On Wed, Jun 18, 2025 at 03:01:26PM +0200, Christian Theune wrote:
On 18. Jun 2025, at 00:28, Dave Chinner david@fromorbit.com wrote:
On Mon, Jun 16, 2025 at 12:09:21PM +0200, Christian Theune wrote:
Can you share the xfs_info of one of these filesystems? I'm curious about the FS geometry.
Sure:
# xfs_info / meta-data=/dev/disk/by-label/root isize=512 agcount=21, agsize=655040 blks = sectsz=512 attr=2, projid32bit=1 = crc=1 finobt=1, sparse=1, rmapbt=0 = reflink=1 bigtime=1 inobtcount=1 nrext64=0 = exchange=0 data = bsize=4096 blocks=13106171, imaxpct=25 = sunit=0 swidth=0 blks naming =version 2 bsize=4096 ascii-ci=0, ftype=1, parent=0 log =internal log bsize=4096 blocks=16384, version=2 = sectsz=512 sunit=0 blks, lazy-count=1 realtime =none extsz=4096 blocks=0, rtextents=0
From the logs, it was /dev/vda1 that was getting hung up, so I'm going to assume the workload is hitting the root partition, not:
# xfs_info /tmp/ meta-data=/dev/vdb1 isize=512 agcount=8, agsize=229376 blks
... this one that has a small log.
IOWs, I don't think the log size is a contributing factor here.

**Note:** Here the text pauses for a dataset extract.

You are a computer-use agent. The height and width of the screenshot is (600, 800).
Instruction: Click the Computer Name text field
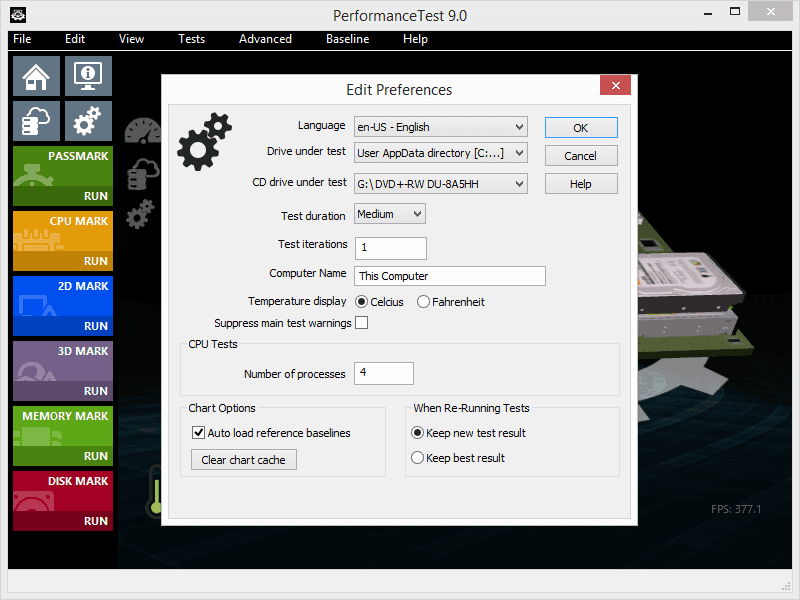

The indication from the logs is that the system is hung up waiting on slow journal writes. e.g. there are processes hung waiting for transaction reservations (i.e. no journal space available). Journal space is backed up on metadata writeback trying to force the journal to stable storage (which is blocked waiting for journal IO completion so it can issue more journal IO) and getting blocked so it can't make progress, either.
I think part of the issue is that journal writes issue device cache flushes and FUA writes, both of which require written data to be on stable storage before returning.
All this points to whatever storage is backing these VMs is extremely slow at guaranteeing persistence of data and eventually it can't keep up with the application making changes to the filesystem. When the journal IO latency gets high enough you start to see things backing up and stall warnings appearing.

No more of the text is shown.